Gather all lines in the entries that include the word "screenshot".

Data for this exercise.
'''

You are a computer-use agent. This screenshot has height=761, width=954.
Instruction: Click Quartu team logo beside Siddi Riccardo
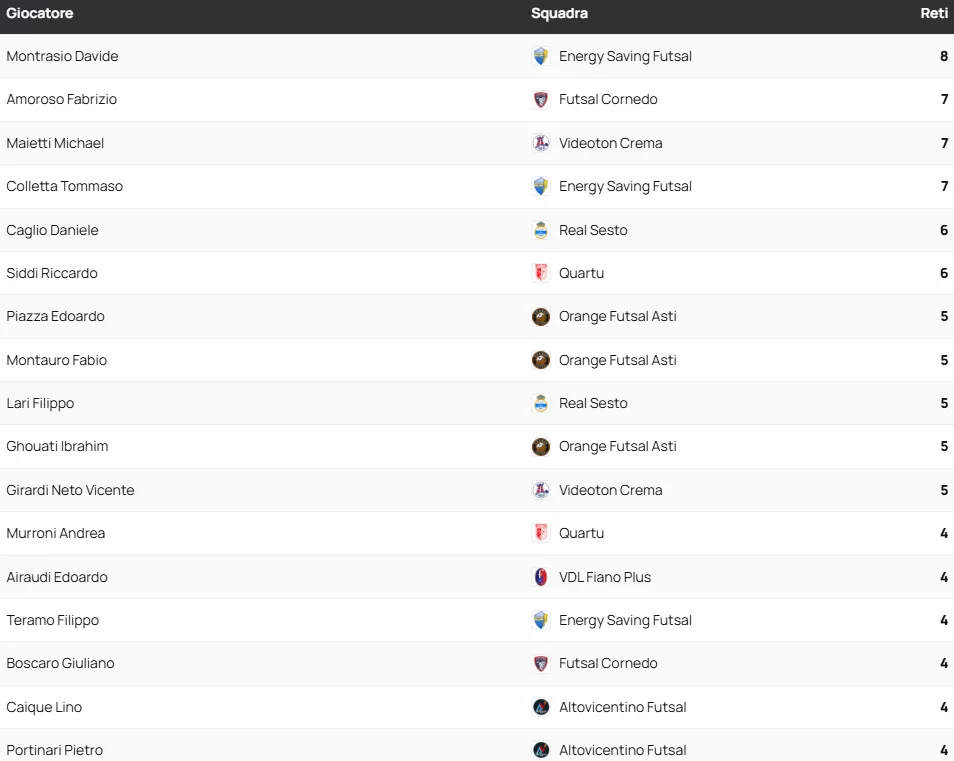pyautogui.click(x=541, y=273)
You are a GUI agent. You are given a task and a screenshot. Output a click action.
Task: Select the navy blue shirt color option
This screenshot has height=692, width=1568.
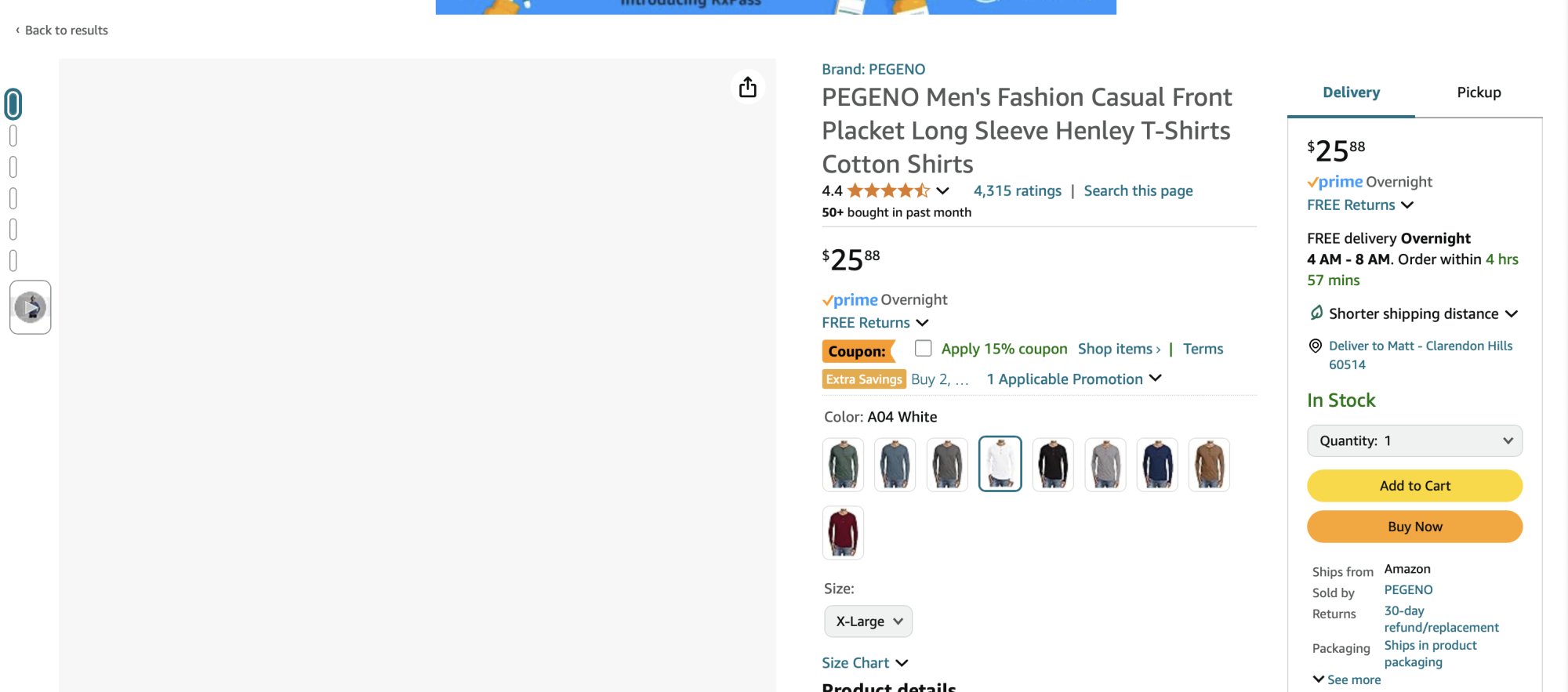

'''

Finished task.
You are a computer-use agent. This screenshot has height=761, width=954.
You are a GUI agent. You are given a task and a screenshot. Output a click action.
This screenshot has height=692, width=1568.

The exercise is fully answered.